Exercise requirements>
Copy every line of the data that contains the string "materials".

Records contained in a dataset:
▼
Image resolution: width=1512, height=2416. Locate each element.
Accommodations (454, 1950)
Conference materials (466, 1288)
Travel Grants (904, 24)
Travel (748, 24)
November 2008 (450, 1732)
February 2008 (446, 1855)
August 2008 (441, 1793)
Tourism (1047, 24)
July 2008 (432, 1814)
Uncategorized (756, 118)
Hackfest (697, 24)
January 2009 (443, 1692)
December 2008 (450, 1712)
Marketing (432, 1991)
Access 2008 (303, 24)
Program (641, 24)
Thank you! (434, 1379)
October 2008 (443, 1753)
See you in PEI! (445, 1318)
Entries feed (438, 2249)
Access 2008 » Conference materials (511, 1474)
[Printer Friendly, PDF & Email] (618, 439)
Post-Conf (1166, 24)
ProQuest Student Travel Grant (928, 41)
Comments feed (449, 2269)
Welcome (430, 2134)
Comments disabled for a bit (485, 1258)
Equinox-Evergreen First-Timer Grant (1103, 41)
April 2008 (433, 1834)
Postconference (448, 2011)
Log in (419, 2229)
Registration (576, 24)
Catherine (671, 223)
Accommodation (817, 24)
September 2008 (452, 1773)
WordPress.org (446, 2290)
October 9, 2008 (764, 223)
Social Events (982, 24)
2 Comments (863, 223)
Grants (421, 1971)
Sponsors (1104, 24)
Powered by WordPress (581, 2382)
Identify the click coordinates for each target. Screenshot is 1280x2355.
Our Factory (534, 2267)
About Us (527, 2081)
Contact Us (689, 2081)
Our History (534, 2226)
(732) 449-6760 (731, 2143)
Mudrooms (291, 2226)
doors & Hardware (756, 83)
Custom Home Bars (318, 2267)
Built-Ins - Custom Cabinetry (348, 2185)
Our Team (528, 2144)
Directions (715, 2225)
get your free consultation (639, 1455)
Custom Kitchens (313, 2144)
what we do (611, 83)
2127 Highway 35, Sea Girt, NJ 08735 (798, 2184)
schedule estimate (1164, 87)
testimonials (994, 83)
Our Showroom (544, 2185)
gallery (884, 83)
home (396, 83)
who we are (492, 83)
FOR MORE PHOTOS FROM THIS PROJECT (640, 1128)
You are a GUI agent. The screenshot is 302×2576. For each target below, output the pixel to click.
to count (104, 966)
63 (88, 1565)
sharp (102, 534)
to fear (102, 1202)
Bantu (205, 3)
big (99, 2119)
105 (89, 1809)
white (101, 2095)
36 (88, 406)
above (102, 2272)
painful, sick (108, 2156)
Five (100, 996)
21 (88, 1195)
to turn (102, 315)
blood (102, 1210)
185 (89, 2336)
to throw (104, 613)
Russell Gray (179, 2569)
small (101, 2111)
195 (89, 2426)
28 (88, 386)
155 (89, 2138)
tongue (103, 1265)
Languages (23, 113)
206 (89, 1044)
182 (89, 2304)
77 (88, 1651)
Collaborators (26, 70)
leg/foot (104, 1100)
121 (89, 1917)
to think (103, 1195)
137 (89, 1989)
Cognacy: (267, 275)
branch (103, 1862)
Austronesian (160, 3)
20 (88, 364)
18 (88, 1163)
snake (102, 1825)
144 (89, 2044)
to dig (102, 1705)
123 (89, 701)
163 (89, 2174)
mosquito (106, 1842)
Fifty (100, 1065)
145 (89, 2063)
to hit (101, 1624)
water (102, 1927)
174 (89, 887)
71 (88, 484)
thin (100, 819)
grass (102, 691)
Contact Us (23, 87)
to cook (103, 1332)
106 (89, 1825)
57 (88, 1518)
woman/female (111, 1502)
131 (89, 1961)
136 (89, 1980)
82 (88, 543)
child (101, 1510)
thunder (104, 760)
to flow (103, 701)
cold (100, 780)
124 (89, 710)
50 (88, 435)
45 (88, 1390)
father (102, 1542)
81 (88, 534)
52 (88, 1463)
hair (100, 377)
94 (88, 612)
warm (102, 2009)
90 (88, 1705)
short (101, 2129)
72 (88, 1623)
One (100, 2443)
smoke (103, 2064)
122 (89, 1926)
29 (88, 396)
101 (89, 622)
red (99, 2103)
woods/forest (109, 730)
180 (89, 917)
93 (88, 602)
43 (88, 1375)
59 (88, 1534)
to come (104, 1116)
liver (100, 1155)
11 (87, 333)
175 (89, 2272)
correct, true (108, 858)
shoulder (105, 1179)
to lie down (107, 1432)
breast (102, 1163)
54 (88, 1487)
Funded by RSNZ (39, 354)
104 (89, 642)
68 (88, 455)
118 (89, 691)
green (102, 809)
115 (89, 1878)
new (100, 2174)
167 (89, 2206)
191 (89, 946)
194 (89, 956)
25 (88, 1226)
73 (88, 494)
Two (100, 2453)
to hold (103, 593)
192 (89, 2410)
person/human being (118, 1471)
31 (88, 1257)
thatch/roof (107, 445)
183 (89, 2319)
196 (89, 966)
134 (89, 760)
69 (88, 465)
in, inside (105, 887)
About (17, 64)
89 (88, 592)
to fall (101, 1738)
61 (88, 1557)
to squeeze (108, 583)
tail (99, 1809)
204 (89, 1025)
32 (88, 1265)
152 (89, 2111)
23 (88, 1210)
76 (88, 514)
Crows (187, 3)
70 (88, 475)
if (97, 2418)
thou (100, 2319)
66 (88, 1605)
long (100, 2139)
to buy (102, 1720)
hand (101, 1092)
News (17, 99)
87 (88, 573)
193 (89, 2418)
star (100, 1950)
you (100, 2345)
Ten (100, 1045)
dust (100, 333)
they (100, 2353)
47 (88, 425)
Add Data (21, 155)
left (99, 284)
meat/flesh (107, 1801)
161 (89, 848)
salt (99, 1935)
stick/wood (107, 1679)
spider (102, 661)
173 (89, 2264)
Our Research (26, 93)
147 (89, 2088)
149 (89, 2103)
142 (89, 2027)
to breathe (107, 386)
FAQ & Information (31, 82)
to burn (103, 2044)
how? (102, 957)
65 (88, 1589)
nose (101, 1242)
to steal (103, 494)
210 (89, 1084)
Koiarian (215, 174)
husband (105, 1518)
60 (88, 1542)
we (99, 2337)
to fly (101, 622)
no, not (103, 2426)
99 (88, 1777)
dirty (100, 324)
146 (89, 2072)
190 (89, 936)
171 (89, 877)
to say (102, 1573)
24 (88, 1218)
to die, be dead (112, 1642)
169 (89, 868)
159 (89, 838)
▲
Final answer>
Conference materials (466, 1288)
Access 2008 » Conference materials (511, 1474)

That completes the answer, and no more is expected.